*INSTRUCTION A*:
In the records, copy out word for word the stretch from the line containing "Select the bottom layer in the layer stack" through the line containing "Action: point(202,453)".

*TEXT EXTRACT*:
Some examples, change filed sval datatype from string to double.


scala> dat.printSchema
root
 |-- ddate: integer (nullable = true)
 |-- id_pok: integer (nullable = true)
 |-- id_row: string (nullable = true)
 |-- sval: string (nullable = true)

sval it's a Double value in general but stored in Cassandra as String. 





ex 1: ==========================================================
scala> val dat_norm_1 = dat.withColumn("svalTmp", dat("sval").cast(DoubleType)).drop("sval").withColumnRenamed("svalTmp","sval")
dat_norm_1: org.apache.spark.sql.DataFrame = [ddate: int, id_pok: int ... 2 more fields]
scala> dat_norm_1.count() //Long = 17567413
scala> dat_norm_1.printSchema
root
 |-- ddate: integer (nullable = true)
 |-- id_pok: integer (nullable = true)

*PROVIDED DATA*:
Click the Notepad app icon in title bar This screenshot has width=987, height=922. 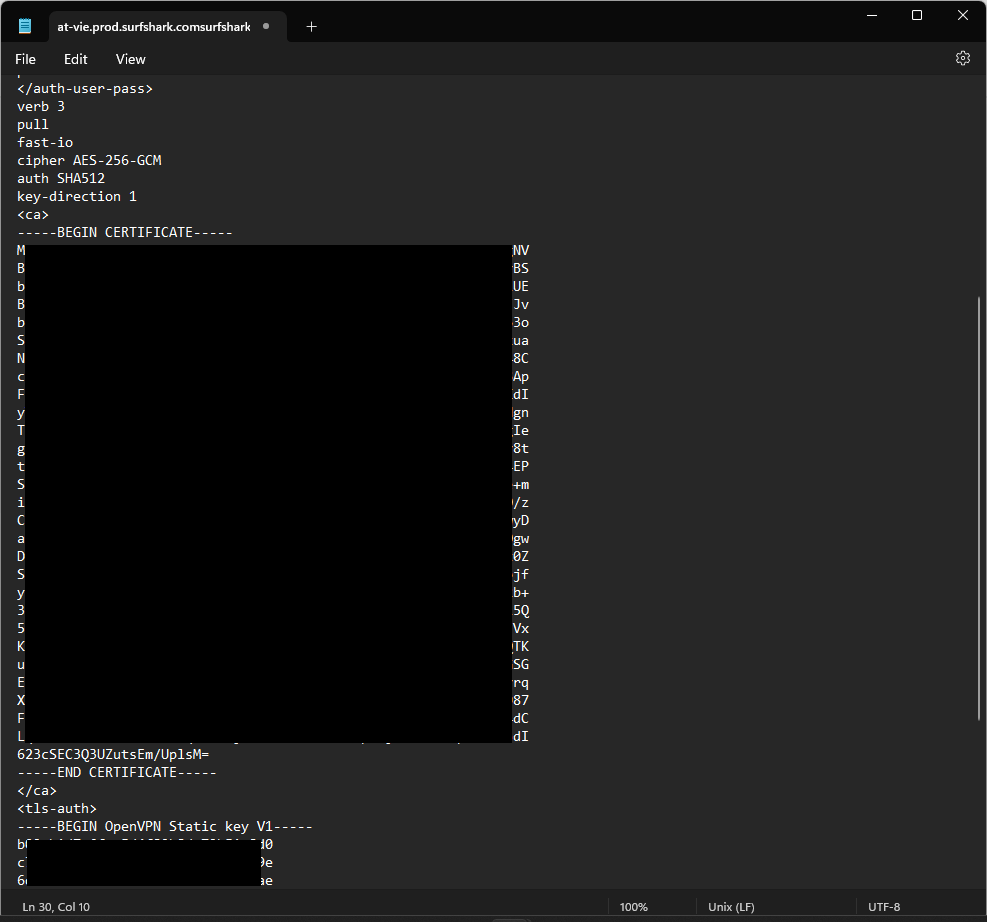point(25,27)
==
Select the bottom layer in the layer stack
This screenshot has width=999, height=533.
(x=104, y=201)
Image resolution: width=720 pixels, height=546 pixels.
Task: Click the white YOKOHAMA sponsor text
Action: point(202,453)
---
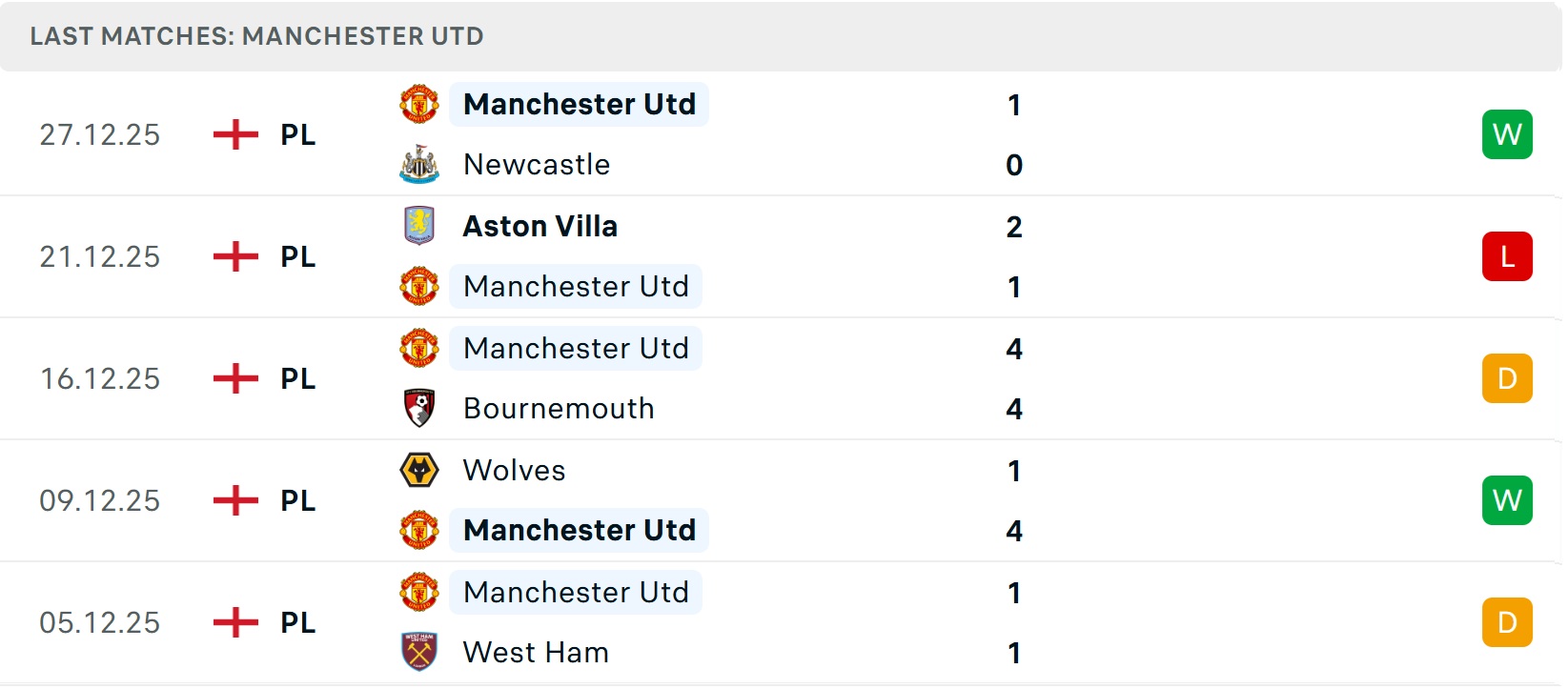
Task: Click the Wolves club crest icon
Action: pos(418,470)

*INSTRUCTION B*:
List every column name shown in the first printSchema output of the Spark excerpt.

*REPLY A*:
Select the bottom layer in the layer stack
This screenshot has width=999, height=533.
(x=104, y=201)
Image resolution: width=720 pixels, height=546 pixels.
Task: Click the white YOKOHAMA sponsor text
Action: point(202,453)

*REPLY B*:
ddate, id_pok, id_row, sval